New Year’s Irresolution
I hope you know that you are enough.
Right now, right here. You, as you are today, are enough.
That’s not to say we don’t have some growing to do, more un-learning and re-learning to take part in, some more healing to find. But there’s a difference, an important distinction to make, between accepting yourself as enough while acknowledging your imperfections, and bowing to society’s pressure to be “perfect,” i.e., a finished, polished product.
You can be enough and still be flawed. You can be whole and still have room to grow. You can fully embrace the unique you-ness of you, while still making space for more of your and others’ complex humanity.
This is the truth I hope that we can hold on to today as one year comes to an end and another begins. Because what can be a beautiful time of reflection and gentle newness has too often been taken hostage by consumerism and lies telling us to buy more, do more, so that we can feel that we are in fact more than the pain and hurt and imperfections we carry. But these lies are just that – untruths, deceptions, false realities that taunt us, telling us we should be able to achieve this intangible state of being “more.”
The truth is, life is hard. The truth is, none of us are all one thing or the other. The truth is, you are not a project to fix and finish this new year.

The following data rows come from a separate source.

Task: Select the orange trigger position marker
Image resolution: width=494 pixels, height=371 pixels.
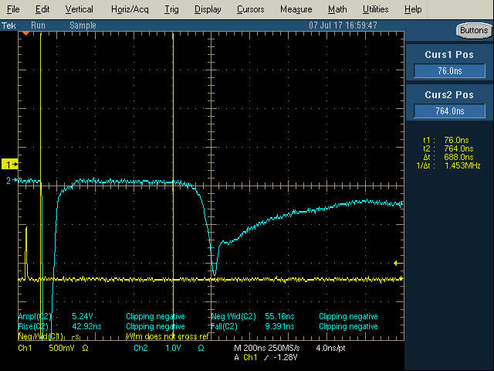Action: (25, 33)
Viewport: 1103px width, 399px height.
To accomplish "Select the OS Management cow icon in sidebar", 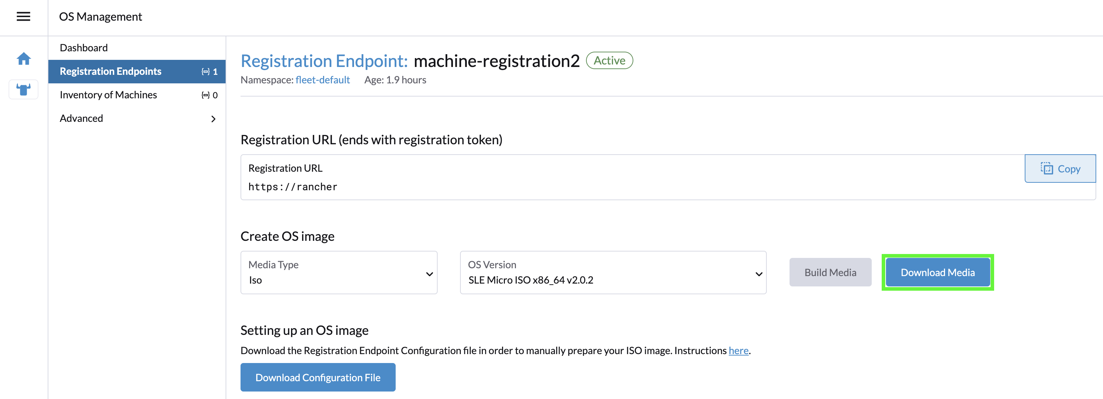I will click(23, 89).
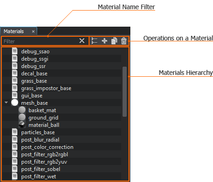Click the plus icon to add material

click(x=104, y=41)
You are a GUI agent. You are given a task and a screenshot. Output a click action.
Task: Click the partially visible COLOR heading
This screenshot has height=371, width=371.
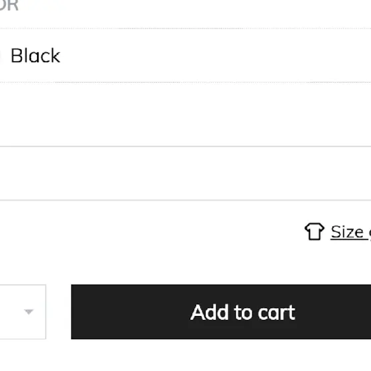coord(9,5)
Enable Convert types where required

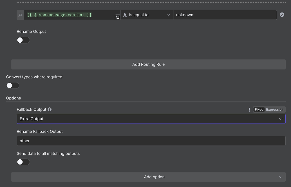tap(12, 85)
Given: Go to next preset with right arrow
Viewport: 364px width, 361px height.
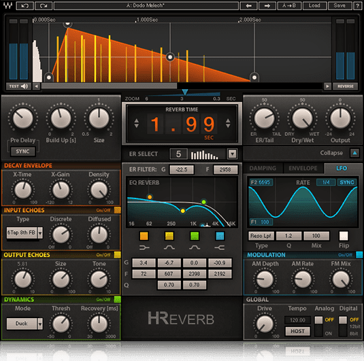Looking at the screenshot, I should [x=267, y=5].
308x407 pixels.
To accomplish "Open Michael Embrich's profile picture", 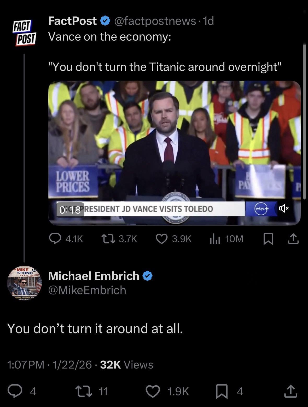I will 24,283.
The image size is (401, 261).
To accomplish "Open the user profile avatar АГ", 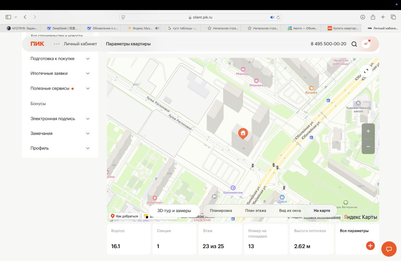I will point(366,44).
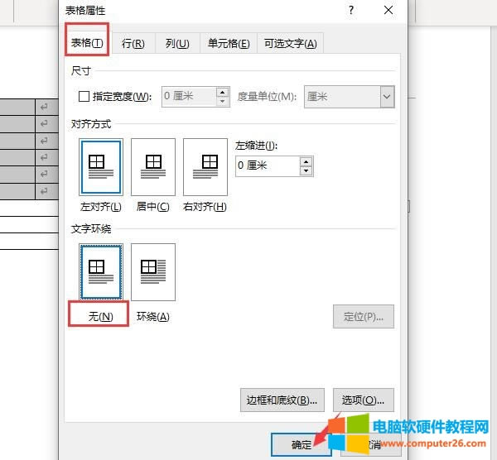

We don’t know what exactly this next year will bring. But I imagine that there will be a lot of joy. Possibly exciting surprises or fulfilling plans. And probably tears. Hurt. Anger. Maybe even some rejection.
I wonder if part of the reason we set New Year’s resolutions is because we need to feel like we have some control over what’s coming next. We want to make a plan of attack for the next chapter, especially if the last 365 days didn’t go as we had hoped or planned. So, we itemize our dreams and make lists out of hopes. Don’t get me wrong, I don’t thing goals are bad. But I wonder if they’re not the point.
What if the purpose of a new year is to simply remind us of who we are? To gently prompt us to look back and embrace what is, so that we can then reorient ourselves towards what could be? Perhaps we cannot move forward until we find presence.
Presence: a state of existing. Not of striving. Not of achieving. Not of problem-solving, but of being. Breathing. Bringing awareness to who and how we are right now.
How can you bring presence to your new year?
Maybe you reflect back and make goals looking forward. Perhaps you choose a word to bring focus to your hopes for the next year.
Or maybe you embrace irresolution, grounding yourself in intentional hesitancy, giving up control, not because you don’t have more you want to do, more you want to become. But rather because you choose to let yourself be enough. You choose to trust your intuition to guide you towards how you need to grow.
I don’t think it has to be all one or the other – all goals or just floating. Perhaps this tension of both-and is where we might find some peace, knowing that in it all this next year, it will be hard, tiring, joy-filled, mundane, and beautiful.
Whatever comes your way, however you choose to welcome the new year, I hope that you enter it grounded in the goodness that is you.
May we become resolved in our irresolution, making space to simmer and percolate; to plan and remake. May this next year be full, not with lists and must-do’s, but dreams and want to’s. May we welcome the new year with presence, knowing that it will be hard and wonderful and complicated, just like most worthwhile and wild things are.